+++ Passage

BITCOIN – Demystified (a bit)

Bitcoins have been around since 2008. But headlines were made when a single Bitcoin traded for more than $19,300 this past December. As recently as three years ago, the price was $130. The value of Bitcoins in circulation is now more than $250 billion though that number may have plunged or soared by the time you read this.

Though the stock market run-up in the first weeks of the New Year has briefly eclipsed Bitcoin mania, digital currency speculation isn’t going away any time soon. In the past six months, I’ve been approached three times in my practice with questions on digital currency: one concerning Bitcoin ATMs, another about mining Bitcoins, and the third involved participating in an ICO (initial coin offering – yup that’s the term). In 2017 alone, there were 235 ICO’s worth billions of dollars themselves. Many have not been used for anything other than speculative trading. Here are some fast facts and short explanations about digital currency to make you semi-literate.
Bitcoin is a digital currency. The point of digital currency is to allow any two strangers to transact business confidently and anonymously with each other using cryptography instead of relying on trust, governments, and financial systems. Bitcoin is just the most famous digital currency. Others, you may have heard of are Ethereum, ZCash, Litecoin, and the newest headliner, Ripple. Ripple’s co-founder, Chris Larsen, briefly passed Mark Zuckerberg as the fifth richest person in the world as his Ripple holdings soared to $59 billion on gains of more than 30,000% (not a typo) in the last year.

What makes a digital currency (also called “virtual currency”) secure is the recordkeeping associated with each unit (termed “coin” or “token”) or fractional unit detailing all the transactions in which the Bitcoin has been involved. Imagine a digital coin as an email that gets replied to and forwarded numerous times. In effect, the replies and forwards are transactions and the email thread (the Bitcoin) is the record of all the transactions from now to the beginning. Each thread will be unique because no two long email threads are identical. The long email thread in the world of digital transactions is known as a blockchain. It’s roughly equivalent to the history of a real estate deed, but in digital form and with many, many more buyers and sellers in the ownership chain. Think how many times a single paper dollar is handled. Like cash transactions, digital currency and its “To’s” and “From’s” are anonymous. What’s verified is the fact the transactions occurred not who participated.

++++++

To do> Rewrite the part of the Bitcoin article that begins at the words "Bitcoins have been" and stops after "you read this.", replacing "headlines" with "news".

+++ Given information

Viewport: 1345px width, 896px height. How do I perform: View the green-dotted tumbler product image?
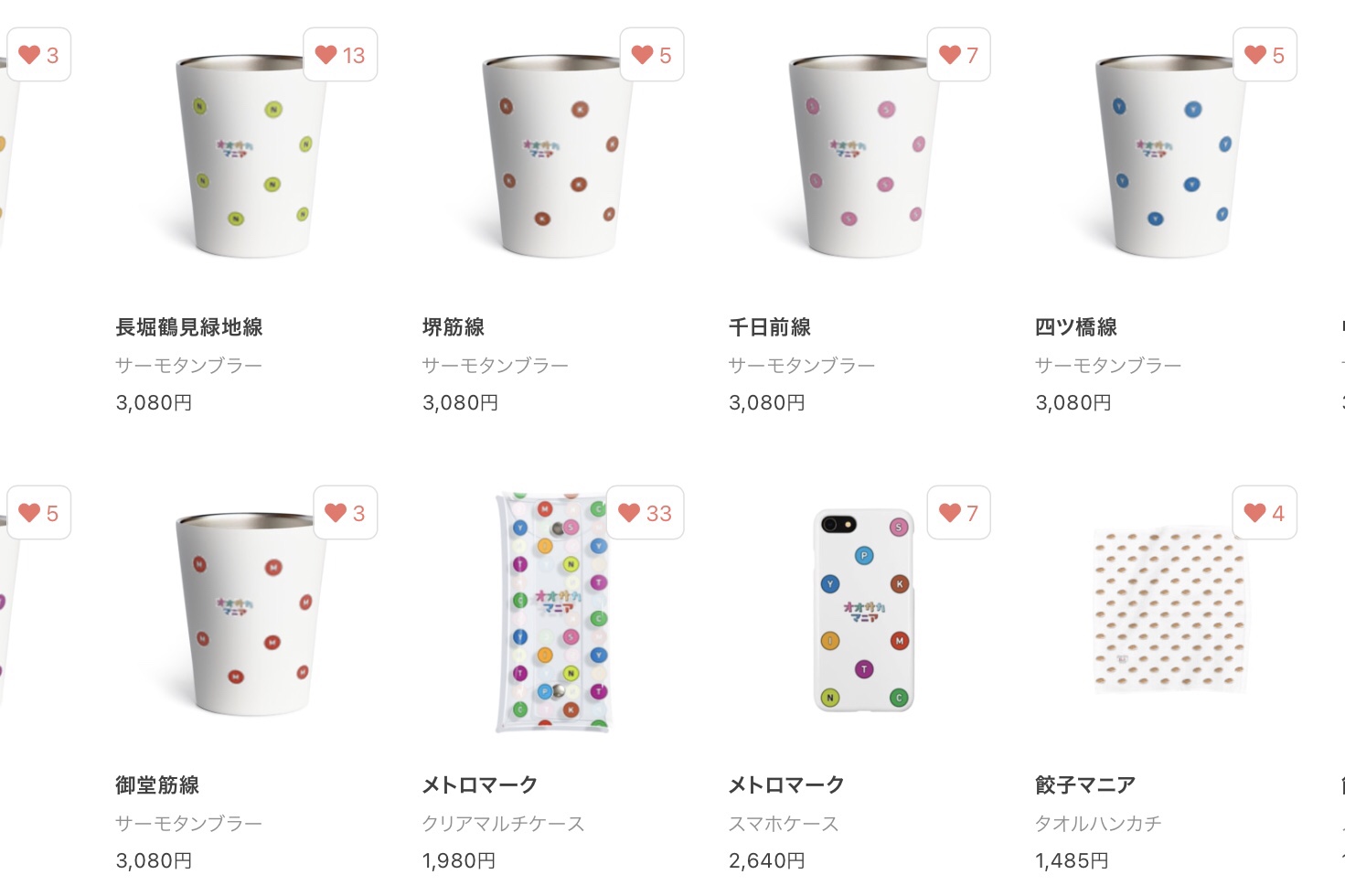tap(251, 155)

++++++
+++ Given information

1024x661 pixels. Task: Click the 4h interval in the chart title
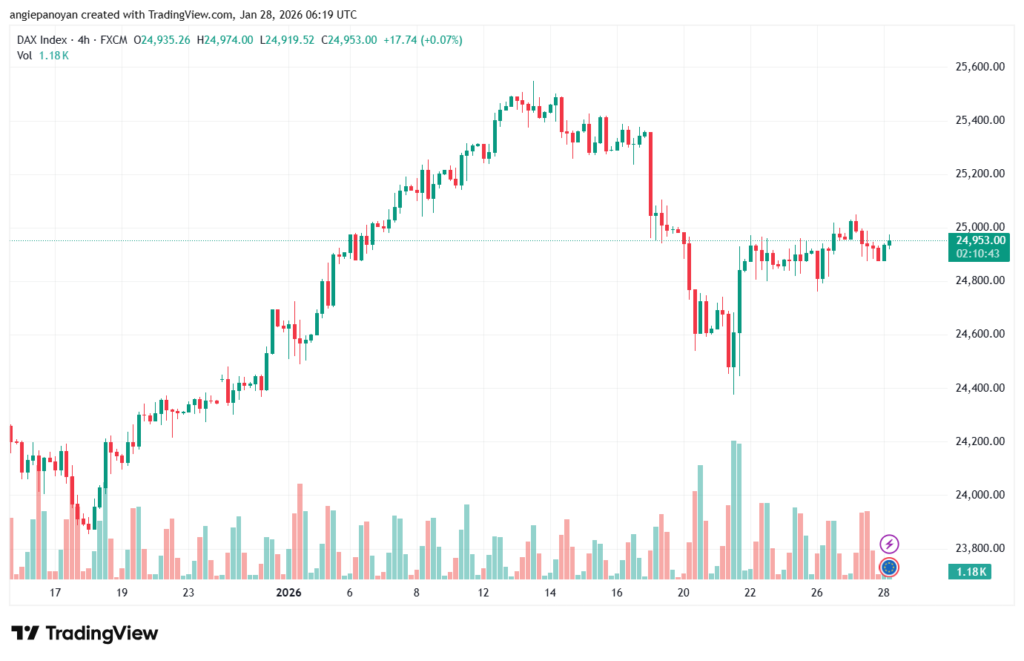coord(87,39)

++++++

Completed exercise>
Bitcoins have been around since 2008. But news were made when a single Bitcoin traded for more than $19,300 this past December. As recently as three years ago, the price was $130. The value of Bitcoins in circulation is now more than $250 billion though that number may have plunged or soared by the time you read this.